Michela Spiteri runs her own blog, dedicated to demystifying the justice system. If she won’t use her column to comment on the case of Elton Taliana, she can do so on her blog. It’ll make a change from using it to snipe at women who have what she wants for herself.
Yes, and it might – might, not will – convince us that she’s got wider ambitions than looking like a praying mantis that’s raided the ugly-wig cupboard, and that she is capable of more than chasing married men and disrupting family lives because it’s “fun”.
Times of Malta and its sister Sunday newspaper are being disrespectful to their readers by allowing their columnists to accept rewards from the government for services rendered through the use of their column.
A lot of people buy Times of Malta and The Sunday Times out of habit, and that is why Allied Newspapers is not concerned at all. It can afford to take its readers for granted and serve its own interests as well.
What applies to the columnists applies to its reporters too. Not all of them have the same integrity, and yet Times of Malta keeps them on its payroll.
Not so any longer. They are losing readership by the day. They think it is because people are reading the online edition for free, so they make people pay for it. But it isn’t. It’s because of their reporting.
On what basis does Kenneth Zammit Tabona qualify for a government-owned flat? He is neither homeless nor destitute, manages to support himself and his mother and employs at least one live-in houseboy and sometimes two.
If he feels that a flat in the cente of Valletta is a deserved address for the director of a baroque festival, then he is perfectly capable of buying one himself.
On the basis that since he’s gay, he belongs to a Minority. Or does he?
On the basis that going to Valletta for his 9am coffee at Cafe Cordina is, oh so boring. I do wonder sometimes what his erstwhile coffee partners make of him now. To think that this lazy sod was once at the cusp of power in a bank with the chairman in his pockets…
Perhaps these columnists should now start listing the committees etc.on which they sit. Of course, they might create a problem of space for the editor.
The crucial point here is that if the government cannot see that the Police Board report is essential unjust, then the government is truly unfit to run the country.
We didn’t need this latest mess to know that, did we?
The secret (which is no secret at all) is that it is all about controlling the media.

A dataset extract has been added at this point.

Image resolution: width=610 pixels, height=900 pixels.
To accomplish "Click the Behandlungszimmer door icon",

With a firm grip on One and PBS, all that Joseph Muscat has to do is to systematically rein in individual independent journalists and columnists and once that is done, the independent media will follow suit.
The going price of freedom of speech, or rather its loss, is nothing more than a few political appointments these days.

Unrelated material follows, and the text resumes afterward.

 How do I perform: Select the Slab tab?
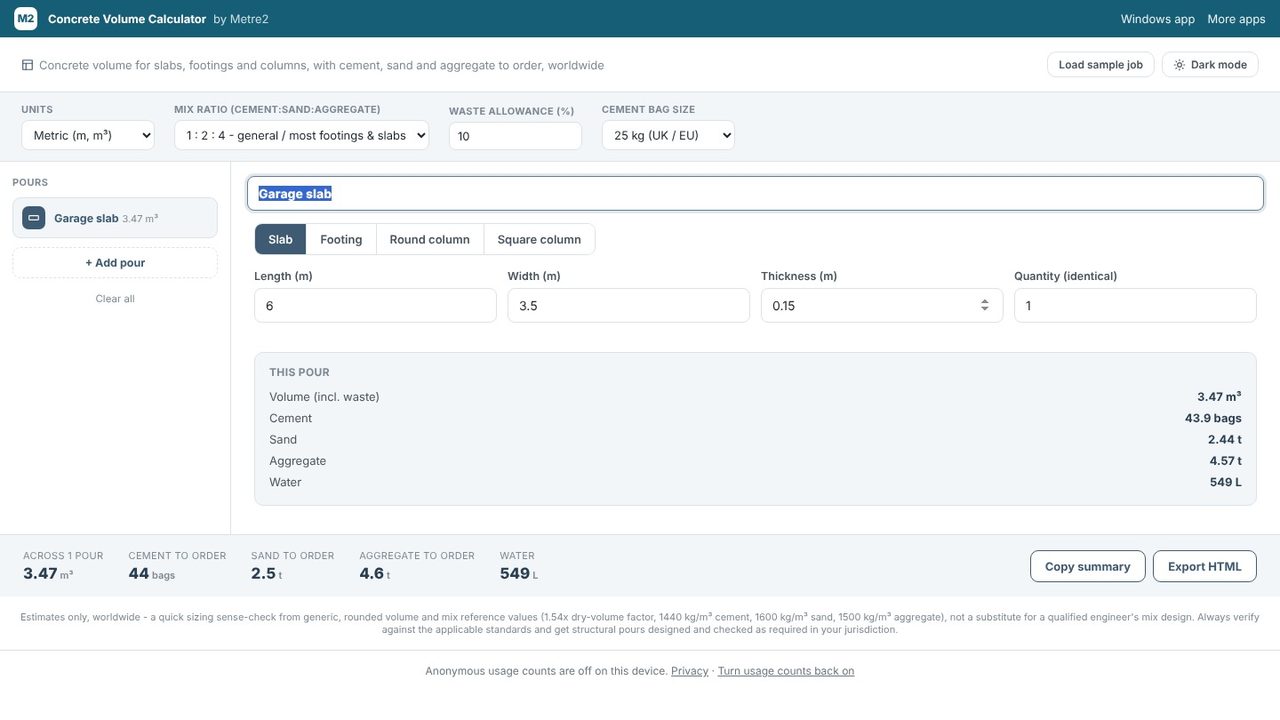[280, 240]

Surprisingly, that is not much in monetary terms and whatbis worse is that it is all state funded (i.e. paid by our taxes).
Does anyone remember when “In-… Taghna” was the last bastion of free speech in this country? At this rate, we will be lucky if we are left with as much.
Was (is) Michela Spiteri, the big pony’s ghost writer when the English and the writing style changed drastically?
Oh, yes, though he hotly denies it.
One very simple solution that hits were it hurts: stop buying any newspaper that no longer represents your opinion and your value set, and which unashamedly forgets that the same bunch burnt it to cinders not so long ago.
What does top student / high achiever / top criminal lawyer / Law Commissionser / head of constitutional reform Franco Debono think about collusion between police and ministry officials and independent board members in pursuit of their common enemy?
Nothing … he’s too busing enjoying (and protecting) his iced bun.
Are newspaper circulation numbers in Malta public and are they published, like, say the USA?
No.
Thanx for confirming my tingle that Ms Claire Bonello is a Labour supporter. Her columns were always against the previous government and she still keeps on writing about PN in a really negative way.
Michela Spiteri might also usefully write a piece about why, on at least two separate occasions, the deputy prime minister failed to deputise for his boss.